◆ WHAT IS BEING ASKED ◆
Transcribe the stretch of entries below from the line with "Task: Open Alternate" through the line with "Viewport: 592px width, 278px height.", exactly and with both ends included; leave out all other lines.

◆ RECORDS FOR THE TASK ◆
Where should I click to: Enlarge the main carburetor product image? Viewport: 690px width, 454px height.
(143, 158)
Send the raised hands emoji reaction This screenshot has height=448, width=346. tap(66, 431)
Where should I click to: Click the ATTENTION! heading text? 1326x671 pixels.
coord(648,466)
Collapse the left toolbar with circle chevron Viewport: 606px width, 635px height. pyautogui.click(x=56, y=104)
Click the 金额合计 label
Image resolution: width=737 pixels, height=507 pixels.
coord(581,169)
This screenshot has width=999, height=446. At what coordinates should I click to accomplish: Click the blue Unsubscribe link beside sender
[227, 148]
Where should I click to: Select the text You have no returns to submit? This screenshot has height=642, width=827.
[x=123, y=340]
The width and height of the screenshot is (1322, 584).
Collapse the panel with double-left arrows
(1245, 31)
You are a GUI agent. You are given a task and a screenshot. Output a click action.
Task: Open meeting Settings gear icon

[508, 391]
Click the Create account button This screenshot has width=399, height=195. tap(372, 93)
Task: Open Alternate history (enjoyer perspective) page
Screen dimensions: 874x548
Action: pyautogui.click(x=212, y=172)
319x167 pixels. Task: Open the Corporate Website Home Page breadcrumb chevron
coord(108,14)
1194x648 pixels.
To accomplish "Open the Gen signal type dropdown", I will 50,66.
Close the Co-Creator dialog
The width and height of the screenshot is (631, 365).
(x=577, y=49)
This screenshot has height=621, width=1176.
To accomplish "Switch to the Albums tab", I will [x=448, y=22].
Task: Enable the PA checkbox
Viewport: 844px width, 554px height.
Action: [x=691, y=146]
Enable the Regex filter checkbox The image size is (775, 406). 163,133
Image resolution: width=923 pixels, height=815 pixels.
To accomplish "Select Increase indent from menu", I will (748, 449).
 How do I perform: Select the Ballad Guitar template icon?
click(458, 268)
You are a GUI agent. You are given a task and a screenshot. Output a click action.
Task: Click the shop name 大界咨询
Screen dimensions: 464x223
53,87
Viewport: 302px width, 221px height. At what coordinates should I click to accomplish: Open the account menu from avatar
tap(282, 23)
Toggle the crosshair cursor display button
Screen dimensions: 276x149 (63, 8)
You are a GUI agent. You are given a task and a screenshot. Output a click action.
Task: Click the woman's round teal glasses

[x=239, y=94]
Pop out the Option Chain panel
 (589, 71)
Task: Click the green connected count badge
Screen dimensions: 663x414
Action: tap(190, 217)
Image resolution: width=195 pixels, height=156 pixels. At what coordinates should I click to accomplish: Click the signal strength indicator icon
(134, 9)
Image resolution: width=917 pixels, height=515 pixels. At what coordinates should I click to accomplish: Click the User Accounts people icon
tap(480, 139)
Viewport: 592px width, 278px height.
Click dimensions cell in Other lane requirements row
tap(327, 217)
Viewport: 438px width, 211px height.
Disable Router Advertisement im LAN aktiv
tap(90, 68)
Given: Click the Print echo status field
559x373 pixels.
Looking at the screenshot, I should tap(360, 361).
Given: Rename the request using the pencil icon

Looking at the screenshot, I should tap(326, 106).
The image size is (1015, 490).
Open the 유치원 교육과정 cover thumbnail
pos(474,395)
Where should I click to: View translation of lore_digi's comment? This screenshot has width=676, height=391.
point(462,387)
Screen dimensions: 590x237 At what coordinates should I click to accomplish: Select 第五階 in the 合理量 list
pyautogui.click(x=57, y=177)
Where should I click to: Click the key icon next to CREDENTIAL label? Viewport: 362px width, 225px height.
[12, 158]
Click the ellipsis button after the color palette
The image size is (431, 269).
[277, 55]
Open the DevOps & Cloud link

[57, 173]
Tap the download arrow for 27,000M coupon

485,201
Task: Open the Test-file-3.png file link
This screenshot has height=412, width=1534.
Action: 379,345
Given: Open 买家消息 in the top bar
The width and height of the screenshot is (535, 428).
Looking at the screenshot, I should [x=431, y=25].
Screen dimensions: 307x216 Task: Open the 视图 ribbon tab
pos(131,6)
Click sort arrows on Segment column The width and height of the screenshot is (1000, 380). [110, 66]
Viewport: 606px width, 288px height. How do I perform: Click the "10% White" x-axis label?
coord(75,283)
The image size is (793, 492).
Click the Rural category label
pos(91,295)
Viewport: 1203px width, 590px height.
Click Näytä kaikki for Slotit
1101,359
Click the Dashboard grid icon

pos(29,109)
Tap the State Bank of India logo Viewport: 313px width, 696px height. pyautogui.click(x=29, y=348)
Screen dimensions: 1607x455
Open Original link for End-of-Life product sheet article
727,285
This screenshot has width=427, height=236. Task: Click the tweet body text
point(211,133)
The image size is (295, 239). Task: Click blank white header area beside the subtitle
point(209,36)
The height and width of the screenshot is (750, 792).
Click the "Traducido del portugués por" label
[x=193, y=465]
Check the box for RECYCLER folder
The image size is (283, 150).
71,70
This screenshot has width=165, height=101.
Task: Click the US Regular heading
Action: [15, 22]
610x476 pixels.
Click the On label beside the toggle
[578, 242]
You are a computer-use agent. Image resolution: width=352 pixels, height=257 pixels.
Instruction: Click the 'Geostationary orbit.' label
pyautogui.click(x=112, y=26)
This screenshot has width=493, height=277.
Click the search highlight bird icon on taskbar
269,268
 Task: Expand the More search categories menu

◆ ANSWER BOX ◆
Task: Open Alternate history (enjoyer perspective) page
Screen dimensions: 874x548
Action: pyautogui.click(x=212, y=172)
319x167 pixels. Task: Open the Corporate Website Home Page breadcrumb chevron
coord(108,14)
1194x648 pixels.
To accomplish "Open the Gen signal type dropdown", I will 50,66.
Close the Co-Creator dialog
The width and height of the screenshot is (631, 365).
(x=577, y=49)
This screenshot has height=621, width=1176.
To accomplish "Switch to the Albums tab", I will [x=448, y=22].
Task: Enable the PA checkbox
Viewport: 844px width, 554px height.
Action: [x=691, y=146]
Enable the Regex filter checkbox The image size is (775, 406). 163,133
Image resolution: width=923 pixels, height=815 pixels.
To accomplish "Select Increase indent from menu", I will (748, 449).
 How do I perform: Select the Ballad Guitar template icon?
click(458, 268)
You are a GUI agent. You are given a task and a screenshot. Output a click action.
Task: Click the shop name 大界咨询
Screen dimensions: 464x223
53,87
Viewport: 302px width, 221px height. At what coordinates should I click to accomplish: Open the account menu from avatar
tap(282, 23)
Toggle the crosshair cursor display button
Screen dimensions: 276x149 (63, 8)
You are a GUI agent. You are given a task and a screenshot. Output a click action.
Task: Click the woman's round teal glasses

[x=239, y=94]
Pop out the Option Chain panel
 (589, 71)
Task: Click the green connected count badge
Screen dimensions: 663x414
Action: tap(190, 217)
Image resolution: width=195 pixels, height=156 pixels. At what coordinates should I click to accomplish: Click the signal strength indicator icon
(134, 9)
Image resolution: width=917 pixels, height=515 pixels. At what coordinates should I click to accomplish: Click the User Accounts people icon
tap(480, 139)
Viewport: 592px width, 278px height.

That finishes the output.